EXERCISE SET ▸
- a) According to the article on the future of Windows, who is the head of Windows that Microsoft interviewed?
- b) Write out the article on the future of Windows from "When asked how" to "keyboard, and touch.", switching "computers" to "devices".

START SELECTED TEXT

Ambient and Multi-modal”: Windows Head Outlines a Radical AI-Powered Future for the OS
Microsoft has released a new video interview with Pavan Davuluri, head of Windows, in which he outlined the company’s vision for the platform’s evolution and the transformative role artificial intelligence will play.
When asked how AI will change the way people interact with computers, Davuluri described a future in which computing becomes “more ambient, more all-encompassing, spanning diverse form factors and, undoubtedly, more multi-modal.” He emphasized that voice will assume an increasingly significant role, while the system itself will be able to “look at the screen” and remain contextually aware—ushering in a new paradigm of interaction.
He noted that users will be able to converse with their computers while writing, drawing, or communicating, with the operating system “semantically understanding” their intent. Voice, he said, will become a fully-fledged input method alongside the mouse, keyboard, and touch.
The subject of voice interaction has surfaced before—just last week, Microsoft’s Corporate Vice President for Enterprise & Security hinted at similar changes in the Windows 2030 Vision video. Davuluri added that over the next five years, Windows interfaces could change dramatically with the advent of agentic AI, making the operating system more “agent-like” and multi-modal—an area poised for substantial investment and innovation.
A core element of the new architecture will be the fusion of local and cloud computing. “Computing will become ubiquitous: the Windows experience will rely on a blend of on-device and cloud capabilities. Our mission is to make that seamless for customers,” Davuluri said.
Today, assistants like Copilot on Windows, Gemini on Android, or Siri on macOS operate as overlays or separate windows atop the OS. Microsoft, however, is preparing a version of Windows built with AI integrated at its core. These changes are expected within the next five years, possibly debuting with Windows 12.
Microsoft is not alone in this approach; according to rumors, iOS 26 will make voice control a central feature, enabling users to manage applications through intent-based commands.
On Windows, voice will complement—rather than replace—traditional input methods. Users will still be able to type, click, or speak, with voice serving as an optional yet powerful tool to streamline workflows.
However, enabling these capabilities will require the processing of significant amounts of personal data. Microsoft maintains that balancing local and cloud processing will help safeguard privacy, though the company anticipates that questions around data protection will spark considerable debate.

END SELECTED TEXT
START LISTED RECORDS

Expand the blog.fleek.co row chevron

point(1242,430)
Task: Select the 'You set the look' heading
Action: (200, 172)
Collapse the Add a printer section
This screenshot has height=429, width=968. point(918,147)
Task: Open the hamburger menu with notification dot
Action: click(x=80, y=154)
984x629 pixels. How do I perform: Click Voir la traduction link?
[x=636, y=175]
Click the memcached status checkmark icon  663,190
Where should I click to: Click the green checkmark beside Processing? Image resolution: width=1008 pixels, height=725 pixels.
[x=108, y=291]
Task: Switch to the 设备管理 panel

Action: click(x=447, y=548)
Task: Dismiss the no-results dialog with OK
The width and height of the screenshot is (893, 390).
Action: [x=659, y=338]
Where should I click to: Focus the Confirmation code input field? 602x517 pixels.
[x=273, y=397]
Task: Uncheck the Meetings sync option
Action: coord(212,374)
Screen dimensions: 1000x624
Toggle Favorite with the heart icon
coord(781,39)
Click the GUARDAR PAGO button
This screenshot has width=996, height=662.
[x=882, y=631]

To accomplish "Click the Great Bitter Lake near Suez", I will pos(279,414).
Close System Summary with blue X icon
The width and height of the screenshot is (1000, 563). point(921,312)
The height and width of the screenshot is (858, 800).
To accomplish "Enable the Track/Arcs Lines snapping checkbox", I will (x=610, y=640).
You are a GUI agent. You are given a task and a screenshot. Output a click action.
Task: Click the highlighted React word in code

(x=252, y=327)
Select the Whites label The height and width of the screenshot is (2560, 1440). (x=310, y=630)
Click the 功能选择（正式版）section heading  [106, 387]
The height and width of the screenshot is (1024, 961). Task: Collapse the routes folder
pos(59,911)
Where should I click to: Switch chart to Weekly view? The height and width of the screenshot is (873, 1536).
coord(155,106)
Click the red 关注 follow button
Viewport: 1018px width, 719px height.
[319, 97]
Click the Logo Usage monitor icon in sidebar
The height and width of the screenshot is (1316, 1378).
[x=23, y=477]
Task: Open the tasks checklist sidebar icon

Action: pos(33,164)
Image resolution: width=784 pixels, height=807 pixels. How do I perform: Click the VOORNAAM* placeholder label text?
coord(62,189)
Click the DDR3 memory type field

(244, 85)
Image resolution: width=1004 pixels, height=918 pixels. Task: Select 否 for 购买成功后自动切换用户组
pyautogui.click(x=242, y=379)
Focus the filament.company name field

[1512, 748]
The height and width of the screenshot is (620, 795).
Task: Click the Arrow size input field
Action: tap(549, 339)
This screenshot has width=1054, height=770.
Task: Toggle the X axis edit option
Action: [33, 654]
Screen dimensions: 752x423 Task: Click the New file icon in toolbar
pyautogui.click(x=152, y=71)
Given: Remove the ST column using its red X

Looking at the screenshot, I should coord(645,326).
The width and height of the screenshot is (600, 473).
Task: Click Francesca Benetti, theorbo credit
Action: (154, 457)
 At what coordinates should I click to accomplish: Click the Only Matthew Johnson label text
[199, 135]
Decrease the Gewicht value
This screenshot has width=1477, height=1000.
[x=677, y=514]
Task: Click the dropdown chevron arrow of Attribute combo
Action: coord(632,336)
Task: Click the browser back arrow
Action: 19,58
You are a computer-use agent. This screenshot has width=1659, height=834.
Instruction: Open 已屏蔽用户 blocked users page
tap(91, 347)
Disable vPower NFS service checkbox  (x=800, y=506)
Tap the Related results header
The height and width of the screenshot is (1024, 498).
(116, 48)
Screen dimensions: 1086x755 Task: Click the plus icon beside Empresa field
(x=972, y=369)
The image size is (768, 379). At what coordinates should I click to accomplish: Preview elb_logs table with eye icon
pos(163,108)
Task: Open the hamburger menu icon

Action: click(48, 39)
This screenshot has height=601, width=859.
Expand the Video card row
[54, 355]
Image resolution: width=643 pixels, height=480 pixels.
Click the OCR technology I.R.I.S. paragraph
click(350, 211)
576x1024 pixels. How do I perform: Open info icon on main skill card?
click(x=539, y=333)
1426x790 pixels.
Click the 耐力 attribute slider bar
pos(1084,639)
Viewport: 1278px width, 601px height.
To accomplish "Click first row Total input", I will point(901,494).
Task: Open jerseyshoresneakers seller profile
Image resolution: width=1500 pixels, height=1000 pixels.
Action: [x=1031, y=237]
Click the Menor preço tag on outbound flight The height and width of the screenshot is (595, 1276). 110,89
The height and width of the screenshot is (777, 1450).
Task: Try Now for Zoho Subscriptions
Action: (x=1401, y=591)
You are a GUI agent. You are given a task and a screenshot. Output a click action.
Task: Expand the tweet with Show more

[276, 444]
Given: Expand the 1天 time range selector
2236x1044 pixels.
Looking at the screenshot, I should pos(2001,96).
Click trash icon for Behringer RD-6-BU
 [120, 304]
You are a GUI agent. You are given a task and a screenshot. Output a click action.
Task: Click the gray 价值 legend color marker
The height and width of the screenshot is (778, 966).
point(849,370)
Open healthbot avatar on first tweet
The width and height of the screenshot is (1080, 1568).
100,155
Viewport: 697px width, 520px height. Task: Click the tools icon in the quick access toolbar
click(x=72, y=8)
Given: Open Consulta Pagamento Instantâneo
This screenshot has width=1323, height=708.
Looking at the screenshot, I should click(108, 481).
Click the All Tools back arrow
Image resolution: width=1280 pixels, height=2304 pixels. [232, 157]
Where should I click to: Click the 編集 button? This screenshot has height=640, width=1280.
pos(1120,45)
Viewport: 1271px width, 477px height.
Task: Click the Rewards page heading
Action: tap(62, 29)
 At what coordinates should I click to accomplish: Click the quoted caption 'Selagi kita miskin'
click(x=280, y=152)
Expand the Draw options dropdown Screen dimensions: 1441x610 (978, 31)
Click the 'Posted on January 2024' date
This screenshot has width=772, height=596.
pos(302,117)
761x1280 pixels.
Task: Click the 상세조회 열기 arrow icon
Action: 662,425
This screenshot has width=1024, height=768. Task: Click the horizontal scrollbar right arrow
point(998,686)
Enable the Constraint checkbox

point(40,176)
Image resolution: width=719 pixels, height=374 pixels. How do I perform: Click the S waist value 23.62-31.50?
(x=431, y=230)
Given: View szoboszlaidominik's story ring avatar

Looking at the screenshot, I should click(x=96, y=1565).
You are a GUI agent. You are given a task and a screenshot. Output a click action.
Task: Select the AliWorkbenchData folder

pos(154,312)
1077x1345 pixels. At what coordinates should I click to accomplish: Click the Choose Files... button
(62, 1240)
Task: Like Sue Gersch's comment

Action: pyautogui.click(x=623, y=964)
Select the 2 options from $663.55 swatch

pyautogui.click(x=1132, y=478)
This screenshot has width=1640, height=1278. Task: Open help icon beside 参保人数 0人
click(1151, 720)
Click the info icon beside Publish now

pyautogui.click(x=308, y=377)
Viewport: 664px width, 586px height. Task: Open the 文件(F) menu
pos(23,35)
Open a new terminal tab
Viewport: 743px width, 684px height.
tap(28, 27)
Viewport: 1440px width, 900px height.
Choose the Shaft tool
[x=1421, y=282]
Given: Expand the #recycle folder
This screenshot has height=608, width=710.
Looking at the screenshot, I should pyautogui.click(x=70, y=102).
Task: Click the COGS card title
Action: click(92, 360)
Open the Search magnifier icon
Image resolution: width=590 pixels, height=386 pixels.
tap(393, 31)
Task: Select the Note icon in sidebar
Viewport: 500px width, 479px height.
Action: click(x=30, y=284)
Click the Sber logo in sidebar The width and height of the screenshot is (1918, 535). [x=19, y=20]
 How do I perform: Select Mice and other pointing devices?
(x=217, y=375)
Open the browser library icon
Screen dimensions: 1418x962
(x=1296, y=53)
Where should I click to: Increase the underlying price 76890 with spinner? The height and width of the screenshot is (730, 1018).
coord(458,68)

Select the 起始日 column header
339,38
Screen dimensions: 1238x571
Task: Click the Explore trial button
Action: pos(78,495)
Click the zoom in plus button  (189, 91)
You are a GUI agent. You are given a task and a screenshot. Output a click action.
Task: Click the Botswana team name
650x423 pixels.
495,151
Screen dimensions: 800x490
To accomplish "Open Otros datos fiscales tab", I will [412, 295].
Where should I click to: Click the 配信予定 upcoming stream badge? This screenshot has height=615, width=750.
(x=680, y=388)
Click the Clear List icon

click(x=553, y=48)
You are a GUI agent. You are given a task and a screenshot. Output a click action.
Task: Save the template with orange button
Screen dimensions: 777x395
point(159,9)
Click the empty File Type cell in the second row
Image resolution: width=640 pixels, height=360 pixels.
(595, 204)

END LISTED RECORDS

YOUR WRITTEN ANSWERS ▸
- a) Pavan Davuluri

- b)
When asked how AI will change the way people interact with devices, Davuluri described a future in which computing becomes “more ambient, more all-encompassing, spanning diverse form factors and, undoubtedly, more multi-modal.” He emphasized that voice will assume an increasingly significant role, while the system itself will be able to “look at the screen” and remain contextually aware—ushering in a new paradigm of interaction.
He noted that users will be able to converse with their devices while writing, drawing, or communicating, with the operating system “semantically understanding” their intent. Voice, he said, will become a fully-fledged input method alongside the mouse, keyboard, and touch.